## REQUEST A
Duplicate the portion of the passage on science and religion starting with "That’s obvious to" and going on through "our own preconceptions.".

## PASSAGE

But when was the last time you heard of a religious faith formally discarding a historic doctrine?

Second, science allows temporary truths to be subsumed into larger truths.

When I was in school, we learned two inflexible laws – Conservation of Matter, and Conservation of Energy. Then Einstein and the Manhattan Project showed that matter and energy were related

Today, sub-atomic particles seem to behave in ways contrary to the laws of astronomy. So scientists search for a Grand Unified Theory of Everything that will somehow tie up all the loose ends (not a pun about String Theory).

Frankly, I strongly suspect that such an integrated theory will simply reveal new gaps in our knowledge.

Science teaches us that truths are always partial. They tell us something. They point us further down the road. But they are never final.

I wish religion and theology could recognize that principle. After all, Moses’ perception of God was not the same as Micah’s. Jesus’ God feels quite different from Joshua’s.

That’s obvious to anyone who actually reads the Bible. But it doesn’t square with official doctrines about a changeless God.

In religious matters, as in science, we need to be open to a host of partial truths. Some will replace previous truths. Others will connect with each other to reveal a pattern, a flow, a direction.

Wearing doctrinal blinders merely prevents us from seeing anything beyond our own preconceptions.

## REQUEST B
Set down the rows of the stored data verbatim, starting with the line with "You are a computer-use agent. The height" and going on through the line with "(x=1108, y=64)".

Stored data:
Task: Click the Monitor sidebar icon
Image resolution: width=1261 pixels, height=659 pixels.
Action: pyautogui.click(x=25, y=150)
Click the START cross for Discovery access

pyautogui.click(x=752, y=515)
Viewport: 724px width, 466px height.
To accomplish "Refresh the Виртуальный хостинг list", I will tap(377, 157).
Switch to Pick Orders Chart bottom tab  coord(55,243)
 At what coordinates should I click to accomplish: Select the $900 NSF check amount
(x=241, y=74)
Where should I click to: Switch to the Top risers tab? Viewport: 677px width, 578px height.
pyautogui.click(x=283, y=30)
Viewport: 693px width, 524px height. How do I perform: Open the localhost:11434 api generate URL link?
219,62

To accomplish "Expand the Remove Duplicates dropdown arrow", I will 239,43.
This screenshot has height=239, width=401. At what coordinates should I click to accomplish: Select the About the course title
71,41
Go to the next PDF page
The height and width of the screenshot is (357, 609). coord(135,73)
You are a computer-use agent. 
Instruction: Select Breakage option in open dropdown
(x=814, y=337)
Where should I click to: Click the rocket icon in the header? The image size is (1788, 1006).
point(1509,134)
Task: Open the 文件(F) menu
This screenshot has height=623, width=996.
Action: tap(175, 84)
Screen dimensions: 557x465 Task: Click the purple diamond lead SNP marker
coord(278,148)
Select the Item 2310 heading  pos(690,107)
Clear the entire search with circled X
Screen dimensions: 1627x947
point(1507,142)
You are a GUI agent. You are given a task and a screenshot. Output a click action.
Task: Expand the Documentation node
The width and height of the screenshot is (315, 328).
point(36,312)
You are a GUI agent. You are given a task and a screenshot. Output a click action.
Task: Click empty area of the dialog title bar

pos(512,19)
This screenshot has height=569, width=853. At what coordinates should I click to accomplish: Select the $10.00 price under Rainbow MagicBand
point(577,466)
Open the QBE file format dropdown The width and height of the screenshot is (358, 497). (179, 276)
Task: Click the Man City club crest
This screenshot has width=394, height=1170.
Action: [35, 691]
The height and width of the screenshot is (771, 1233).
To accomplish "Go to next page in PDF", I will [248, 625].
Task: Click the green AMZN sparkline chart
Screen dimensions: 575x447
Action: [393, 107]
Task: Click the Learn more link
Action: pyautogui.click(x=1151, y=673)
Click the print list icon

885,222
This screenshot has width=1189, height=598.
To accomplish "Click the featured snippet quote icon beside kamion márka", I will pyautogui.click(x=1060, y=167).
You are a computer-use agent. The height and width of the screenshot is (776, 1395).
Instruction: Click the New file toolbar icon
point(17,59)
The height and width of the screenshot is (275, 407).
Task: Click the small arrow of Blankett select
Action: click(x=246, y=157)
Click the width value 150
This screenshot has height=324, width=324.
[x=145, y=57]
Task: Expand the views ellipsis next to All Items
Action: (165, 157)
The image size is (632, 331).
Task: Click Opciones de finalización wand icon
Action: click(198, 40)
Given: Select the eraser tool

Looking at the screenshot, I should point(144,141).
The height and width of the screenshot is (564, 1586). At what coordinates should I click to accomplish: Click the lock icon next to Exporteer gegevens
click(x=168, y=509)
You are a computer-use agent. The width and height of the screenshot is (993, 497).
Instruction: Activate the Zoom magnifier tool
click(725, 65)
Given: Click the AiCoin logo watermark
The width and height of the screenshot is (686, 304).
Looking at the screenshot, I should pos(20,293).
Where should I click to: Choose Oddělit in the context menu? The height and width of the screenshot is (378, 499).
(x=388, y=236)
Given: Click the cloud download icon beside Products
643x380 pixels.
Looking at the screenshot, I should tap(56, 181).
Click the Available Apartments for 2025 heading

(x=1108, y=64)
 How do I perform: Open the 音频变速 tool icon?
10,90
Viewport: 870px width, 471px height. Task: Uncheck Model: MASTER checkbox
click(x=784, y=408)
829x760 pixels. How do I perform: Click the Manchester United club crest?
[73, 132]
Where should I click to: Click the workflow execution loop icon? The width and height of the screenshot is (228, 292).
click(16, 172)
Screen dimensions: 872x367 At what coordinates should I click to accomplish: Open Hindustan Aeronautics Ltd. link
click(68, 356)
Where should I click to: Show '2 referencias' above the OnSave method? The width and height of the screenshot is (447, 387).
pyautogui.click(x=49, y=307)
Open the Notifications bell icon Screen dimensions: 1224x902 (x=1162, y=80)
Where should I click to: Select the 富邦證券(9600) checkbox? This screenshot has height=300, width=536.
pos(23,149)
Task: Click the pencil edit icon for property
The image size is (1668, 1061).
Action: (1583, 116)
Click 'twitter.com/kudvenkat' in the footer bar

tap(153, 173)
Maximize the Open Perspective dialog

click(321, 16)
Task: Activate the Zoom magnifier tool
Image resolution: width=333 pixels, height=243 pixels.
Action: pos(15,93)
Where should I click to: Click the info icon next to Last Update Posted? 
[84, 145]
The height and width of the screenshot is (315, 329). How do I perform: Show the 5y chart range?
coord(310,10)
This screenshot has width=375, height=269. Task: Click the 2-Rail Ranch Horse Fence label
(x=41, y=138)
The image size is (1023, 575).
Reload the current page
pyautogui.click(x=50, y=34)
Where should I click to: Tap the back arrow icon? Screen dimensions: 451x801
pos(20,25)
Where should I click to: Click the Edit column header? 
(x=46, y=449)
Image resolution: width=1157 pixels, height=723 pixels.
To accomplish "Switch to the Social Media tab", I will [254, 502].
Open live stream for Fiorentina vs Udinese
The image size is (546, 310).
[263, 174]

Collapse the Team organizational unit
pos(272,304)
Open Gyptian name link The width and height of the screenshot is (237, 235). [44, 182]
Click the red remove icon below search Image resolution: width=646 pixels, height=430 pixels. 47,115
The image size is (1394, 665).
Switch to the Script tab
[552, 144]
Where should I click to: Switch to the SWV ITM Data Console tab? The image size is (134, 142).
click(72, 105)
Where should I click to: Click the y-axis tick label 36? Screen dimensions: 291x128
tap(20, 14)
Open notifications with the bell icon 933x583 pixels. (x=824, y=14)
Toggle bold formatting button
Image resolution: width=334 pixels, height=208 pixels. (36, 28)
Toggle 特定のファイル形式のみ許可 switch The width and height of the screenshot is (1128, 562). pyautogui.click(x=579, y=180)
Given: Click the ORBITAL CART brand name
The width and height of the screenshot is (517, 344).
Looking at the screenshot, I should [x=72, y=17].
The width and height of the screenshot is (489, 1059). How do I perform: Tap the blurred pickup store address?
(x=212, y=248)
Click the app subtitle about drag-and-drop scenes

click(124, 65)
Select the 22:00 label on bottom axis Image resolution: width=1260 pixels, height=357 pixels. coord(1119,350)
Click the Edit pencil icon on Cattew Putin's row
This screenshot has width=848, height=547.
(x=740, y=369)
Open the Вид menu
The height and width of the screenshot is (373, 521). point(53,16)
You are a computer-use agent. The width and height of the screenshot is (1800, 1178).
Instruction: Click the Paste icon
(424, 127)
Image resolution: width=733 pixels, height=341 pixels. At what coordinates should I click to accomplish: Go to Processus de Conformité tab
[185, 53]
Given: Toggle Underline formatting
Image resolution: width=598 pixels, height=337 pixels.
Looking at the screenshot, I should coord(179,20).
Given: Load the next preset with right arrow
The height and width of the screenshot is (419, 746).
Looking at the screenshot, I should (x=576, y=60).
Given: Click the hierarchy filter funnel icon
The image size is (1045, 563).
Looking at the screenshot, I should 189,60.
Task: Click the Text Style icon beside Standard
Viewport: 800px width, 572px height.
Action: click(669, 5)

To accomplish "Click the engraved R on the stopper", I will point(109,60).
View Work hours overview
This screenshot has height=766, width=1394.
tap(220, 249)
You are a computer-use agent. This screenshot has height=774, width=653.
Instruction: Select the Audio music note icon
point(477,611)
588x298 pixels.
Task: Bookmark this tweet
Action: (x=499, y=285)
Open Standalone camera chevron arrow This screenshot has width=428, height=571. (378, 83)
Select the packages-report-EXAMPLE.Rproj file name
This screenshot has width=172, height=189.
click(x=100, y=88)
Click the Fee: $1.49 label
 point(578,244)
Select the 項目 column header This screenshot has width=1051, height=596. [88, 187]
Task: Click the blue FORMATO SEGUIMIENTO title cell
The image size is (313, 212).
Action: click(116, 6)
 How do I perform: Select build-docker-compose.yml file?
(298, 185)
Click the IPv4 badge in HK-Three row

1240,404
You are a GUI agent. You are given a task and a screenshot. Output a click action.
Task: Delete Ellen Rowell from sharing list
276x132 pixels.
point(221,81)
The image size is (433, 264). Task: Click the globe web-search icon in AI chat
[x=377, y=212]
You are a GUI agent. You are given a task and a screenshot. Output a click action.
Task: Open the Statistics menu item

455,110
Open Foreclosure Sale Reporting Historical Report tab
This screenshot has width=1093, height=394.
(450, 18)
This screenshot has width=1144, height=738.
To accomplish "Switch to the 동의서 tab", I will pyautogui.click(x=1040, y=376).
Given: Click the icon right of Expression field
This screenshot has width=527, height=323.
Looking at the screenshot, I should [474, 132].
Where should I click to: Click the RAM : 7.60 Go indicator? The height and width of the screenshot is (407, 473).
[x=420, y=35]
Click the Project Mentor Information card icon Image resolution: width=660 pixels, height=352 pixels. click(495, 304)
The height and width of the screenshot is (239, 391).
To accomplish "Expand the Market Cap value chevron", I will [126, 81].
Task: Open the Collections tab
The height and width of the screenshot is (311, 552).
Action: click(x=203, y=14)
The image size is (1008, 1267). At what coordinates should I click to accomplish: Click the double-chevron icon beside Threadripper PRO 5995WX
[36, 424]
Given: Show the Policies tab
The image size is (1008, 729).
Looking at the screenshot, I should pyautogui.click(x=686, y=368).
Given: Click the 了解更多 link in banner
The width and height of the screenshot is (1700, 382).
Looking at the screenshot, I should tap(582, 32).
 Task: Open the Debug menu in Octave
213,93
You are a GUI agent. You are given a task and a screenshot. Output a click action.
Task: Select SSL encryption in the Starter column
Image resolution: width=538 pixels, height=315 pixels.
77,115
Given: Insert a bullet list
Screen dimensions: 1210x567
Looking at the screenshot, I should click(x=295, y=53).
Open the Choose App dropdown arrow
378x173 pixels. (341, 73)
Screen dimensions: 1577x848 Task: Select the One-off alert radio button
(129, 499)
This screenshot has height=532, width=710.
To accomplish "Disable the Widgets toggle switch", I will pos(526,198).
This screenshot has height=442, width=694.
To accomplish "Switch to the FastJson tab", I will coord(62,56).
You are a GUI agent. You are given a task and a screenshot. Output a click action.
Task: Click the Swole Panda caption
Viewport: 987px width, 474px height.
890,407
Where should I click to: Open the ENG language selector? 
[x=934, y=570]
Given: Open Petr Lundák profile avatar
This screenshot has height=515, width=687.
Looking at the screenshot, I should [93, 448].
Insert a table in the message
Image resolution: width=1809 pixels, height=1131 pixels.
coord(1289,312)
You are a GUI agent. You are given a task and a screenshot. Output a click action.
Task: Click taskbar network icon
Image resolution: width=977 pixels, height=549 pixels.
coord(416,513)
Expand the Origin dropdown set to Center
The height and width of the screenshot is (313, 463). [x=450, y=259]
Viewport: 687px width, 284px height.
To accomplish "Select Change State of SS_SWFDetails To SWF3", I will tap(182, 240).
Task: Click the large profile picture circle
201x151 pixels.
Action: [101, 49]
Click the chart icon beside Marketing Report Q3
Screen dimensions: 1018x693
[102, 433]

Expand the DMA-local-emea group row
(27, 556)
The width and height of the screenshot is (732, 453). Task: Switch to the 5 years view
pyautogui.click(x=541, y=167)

## FULL ANSWER A
That’s obvious to anyone who actually reads the Bible. But it doesn’t square with official doctrines about a changeless God.

In religious matters, as in science, we need to be open to a host of partial truths. Some will replace previous truths. Others will connect with each other to reveal a pattern, a flow, a direction.

Wearing doctrinal blinders merely prevents us from seeing anything beyond our own preconceptions.

## FULL ANSWER B
You are a computer-use agent. The height and width of the screenshot is (776, 1395).
Instruction: Click the New file toolbar icon
point(17,59)
The height and width of the screenshot is (275, 407).
Task: Click the small arrow of Blankett select
Action: click(x=246, y=157)
Click the width value 150
This screenshot has height=324, width=324.
[x=145, y=57]
Task: Expand the views ellipsis next to All Items
Action: (165, 157)
The image size is (632, 331).
Task: Click Opciones de finalización wand icon
Action: click(198, 40)
Given: Select the eraser tool

Looking at the screenshot, I should point(144,141).
The height and width of the screenshot is (564, 1586). At what coordinates should I click to accomplish: Click the lock icon next to Exporteer gegevens
click(x=168, y=509)
You are a computer-use agent. The width and height of the screenshot is (993, 497).
Instruction: Activate the Zoom magnifier tool
click(725, 65)
Given: Click the AiCoin logo watermark
The width and height of the screenshot is (686, 304).
Looking at the screenshot, I should pos(20,293).
Where should I click to: Choose Oddělit in the context menu? The height and width of the screenshot is (378, 499).
(x=388, y=236)
Given: Click the cloud download icon beside Products
643x380 pixels.
Looking at the screenshot, I should tap(56, 181).
Click the Available Apartments for 2025 heading

(x=1108, y=64)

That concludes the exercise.